WHAT TO DO: Format the records below as a two-column CSV with the columns "prompt" and "response", one row per record, starting at the beginning of the records and ending at the line that contains "(674, 558).". Put each field in quotation marks, change its line breaks to spaces, and leave out the pictures.

RECORDS FOR PROCESSING:
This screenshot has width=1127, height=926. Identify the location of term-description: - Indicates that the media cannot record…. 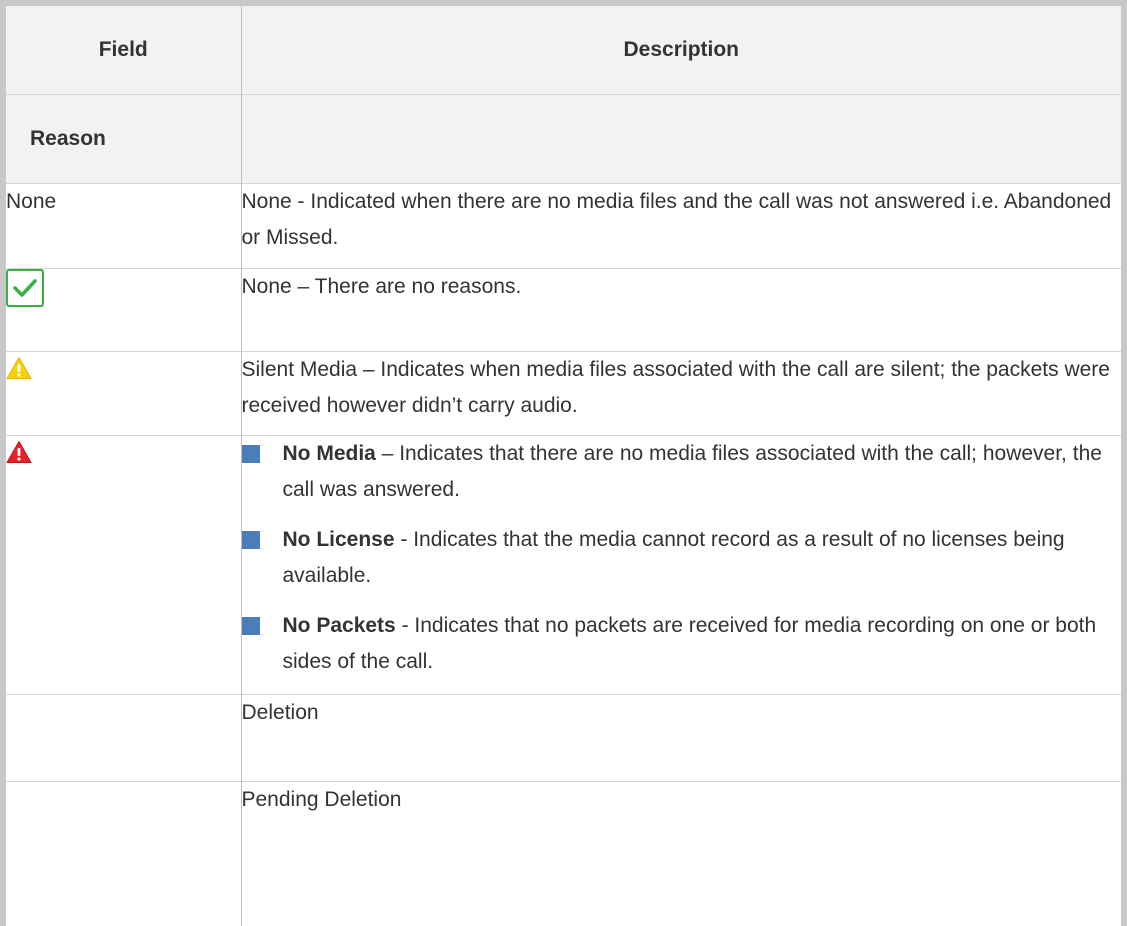
(674, 558).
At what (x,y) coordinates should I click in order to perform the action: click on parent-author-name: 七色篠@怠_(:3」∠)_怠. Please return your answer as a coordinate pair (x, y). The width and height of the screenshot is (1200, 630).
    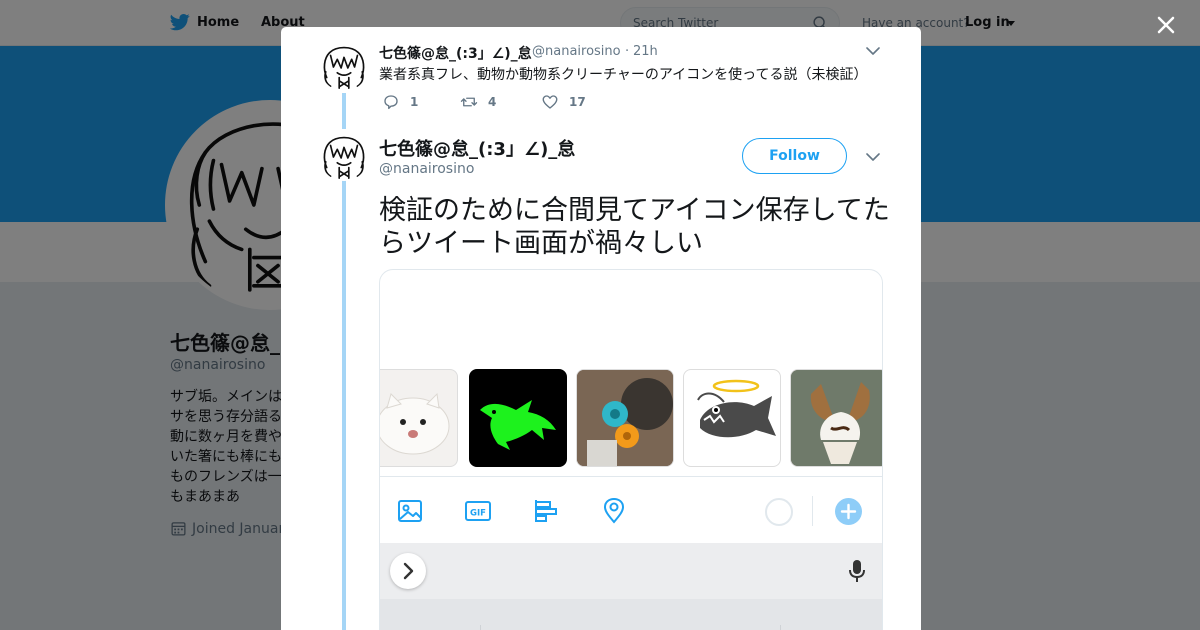
    Looking at the image, I should click on (456, 53).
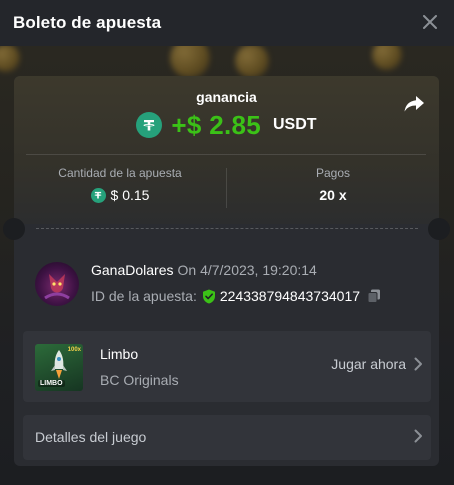 Image resolution: width=454 pixels, height=485 pixels. Describe the element at coordinates (290, 296) in the screenshot. I see `bet-id-value: 224338794843734017` at that location.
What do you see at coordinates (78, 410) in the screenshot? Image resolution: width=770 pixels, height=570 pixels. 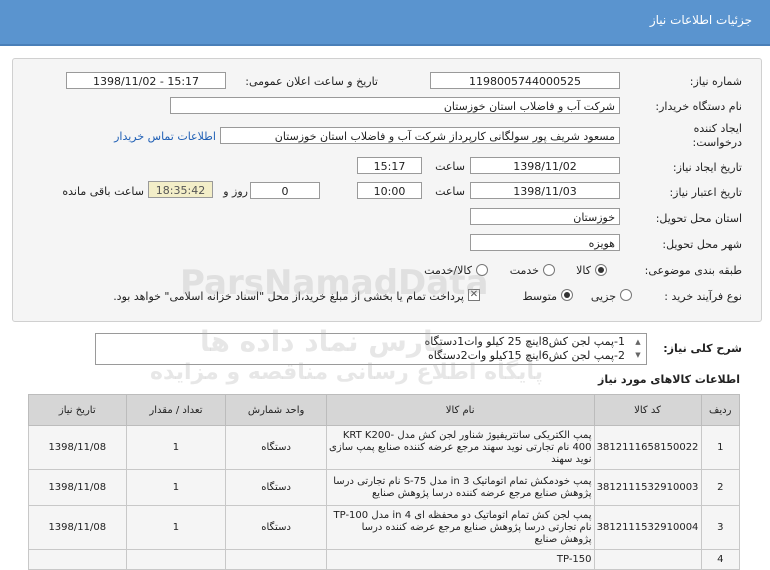 I see `col-need-date: تاریخ نیاز` at bounding box center [78, 410].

SOLUTION:
prompt,response
"This screenshot has width=1127, height=926. Identify the location of term-description: - Indicates that the media cannot record….","(674, 558)."